## MATERIAL FOR THIS TASK
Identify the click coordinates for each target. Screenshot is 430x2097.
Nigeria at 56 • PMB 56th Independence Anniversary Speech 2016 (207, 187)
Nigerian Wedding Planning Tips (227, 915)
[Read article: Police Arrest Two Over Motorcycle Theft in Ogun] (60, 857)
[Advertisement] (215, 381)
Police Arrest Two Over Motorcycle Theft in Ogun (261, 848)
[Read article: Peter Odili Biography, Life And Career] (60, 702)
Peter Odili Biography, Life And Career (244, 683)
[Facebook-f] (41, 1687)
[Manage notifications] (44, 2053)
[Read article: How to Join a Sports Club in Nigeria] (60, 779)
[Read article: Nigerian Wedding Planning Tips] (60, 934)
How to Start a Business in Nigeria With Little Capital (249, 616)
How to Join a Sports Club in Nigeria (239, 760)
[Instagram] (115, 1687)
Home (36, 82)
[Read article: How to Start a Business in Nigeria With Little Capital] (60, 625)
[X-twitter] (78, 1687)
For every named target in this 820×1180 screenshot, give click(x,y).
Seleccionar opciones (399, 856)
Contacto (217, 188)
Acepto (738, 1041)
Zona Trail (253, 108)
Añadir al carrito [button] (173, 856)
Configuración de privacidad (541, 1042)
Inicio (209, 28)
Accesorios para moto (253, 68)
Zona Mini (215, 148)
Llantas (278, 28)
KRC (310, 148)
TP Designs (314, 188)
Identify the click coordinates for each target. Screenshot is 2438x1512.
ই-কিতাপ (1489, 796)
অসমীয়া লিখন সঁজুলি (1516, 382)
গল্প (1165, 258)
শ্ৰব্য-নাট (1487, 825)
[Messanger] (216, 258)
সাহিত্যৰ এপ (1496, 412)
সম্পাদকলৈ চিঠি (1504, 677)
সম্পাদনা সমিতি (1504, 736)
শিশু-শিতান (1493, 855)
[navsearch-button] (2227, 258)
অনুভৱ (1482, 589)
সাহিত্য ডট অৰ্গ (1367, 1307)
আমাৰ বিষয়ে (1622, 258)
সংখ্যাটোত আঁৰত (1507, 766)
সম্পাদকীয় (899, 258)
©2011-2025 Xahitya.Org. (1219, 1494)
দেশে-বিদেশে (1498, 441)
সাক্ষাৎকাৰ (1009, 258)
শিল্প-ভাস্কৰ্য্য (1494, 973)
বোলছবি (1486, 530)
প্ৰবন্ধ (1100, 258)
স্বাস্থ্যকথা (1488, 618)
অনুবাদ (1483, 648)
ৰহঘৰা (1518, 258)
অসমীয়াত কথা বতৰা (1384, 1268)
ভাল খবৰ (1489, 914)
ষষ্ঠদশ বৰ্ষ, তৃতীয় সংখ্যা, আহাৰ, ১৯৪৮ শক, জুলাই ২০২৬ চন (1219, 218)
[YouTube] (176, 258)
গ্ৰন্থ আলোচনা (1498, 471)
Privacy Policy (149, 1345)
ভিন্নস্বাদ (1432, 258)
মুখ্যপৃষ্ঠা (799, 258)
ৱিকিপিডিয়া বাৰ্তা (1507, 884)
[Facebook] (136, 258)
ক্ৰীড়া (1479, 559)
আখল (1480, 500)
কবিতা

## ACTION ITEM
The entries above must be returned in full, exactly as shown.

## YOUR SOLUTION
Identify the click coordinates for each target. Screenshot is 430x2097.
Nigeria at 56 • PMB 56th Independence Anniversary Speech 2016 (207, 187)
Nigerian Wedding Planning Tips (227, 915)
[Read article: Police Arrest Two Over Motorcycle Theft in Ogun] (60, 857)
[Advertisement] (215, 381)
Police Arrest Two Over Motorcycle Theft in Ogun (261, 848)
[Read article: Peter Odili Biography, Life And Career] (60, 702)
Peter Odili Biography, Life And Career (244, 683)
[Facebook-f] (41, 1687)
[Manage notifications] (44, 2053)
[Read article: How to Join a Sports Club in Nigeria] (60, 779)
[Read article: Nigerian Wedding Planning Tips] (60, 934)
How to Start a Business in Nigeria With Little Capital (249, 616)
How to Join a Sports Club in Nigeria (239, 760)
[Instagram] (115, 1687)
Home (36, 82)
[Read article: How to Start a Business in Nigeria With Little Capital] (60, 625)
[X-twitter] (78, 1687)
For every named target in this 820×1180 screenshot, give click(x,y).
Seleccionar opciones (399, 856)
Contacto (217, 188)
Acepto (738, 1041)
Zona Trail (253, 108)
Añadir al carrito [button] (173, 856)
Configuración de privacidad (541, 1042)
Inicio (209, 28)
Accesorios para moto (253, 68)
Zona Mini (215, 148)
Llantas (278, 28)
KRC (310, 148)
TP Designs (314, 188)
Identify the click coordinates for each target. Screenshot is 2438x1512.
ই-কিতাপ (1489, 796)
অসমীয়া লিখন সঁজুলি (1516, 382)
গল্প (1165, 258)
শ্ৰব্য-নাট (1487, 825)
[Messanger] (216, 258)
সাহিত্যৰ এপ (1496, 412)
সম্পাদকলৈ চিঠি (1504, 677)
সম্পাদনা সমিতি (1504, 736)
শিশু-শিতান (1493, 855)
[navsearch-button] (2227, 258)
অনুভৱ (1482, 589)
সাহিত্য ডট অৰ্গ (1367, 1307)
আমাৰ বিষয়ে (1622, 258)
সংখ্যাটোত আঁৰত (1507, 766)
সম্পাদকীয় (899, 258)
©2011-2025 Xahitya.Org. (1219, 1494)
দেশে-বিদেশে (1498, 441)
সাক্ষাৎকাৰ (1009, 258)
শিল্প-ভাস্কৰ্য্য (1494, 973)
বোলছবি (1486, 530)
প্ৰবন্ধ (1100, 258)
স্বাস্থ্যকথা (1488, 618)
অনুবাদ (1483, 648)
ৰহঘৰা (1518, 258)
অসমীয়াত কথা বতৰা (1384, 1268)
ভাল খবৰ (1489, 914)
ষষ্ঠদশ বৰ্ষ, তৃতীয় সংখ্যা, আহাৰ, ১৯৪৮ শক, জুলাই ২০২৬ চন (1219, 218)
[YouTube] (176, 258)
গ্ৰন্থ আলোচনা (1498, 471)
Privacy Policy (149, 1345)
ভিন্নস্বাদ (1432, 258)
মুখ্যপৃষ্ঠা (799, 258)
ৱিকিপিডিয়া বাৰ্তা (1507, 884)
[Facebook] (136, 258)
ক্ৰীড়া (1479, 559)
আখল (1480, 500)
কবিতা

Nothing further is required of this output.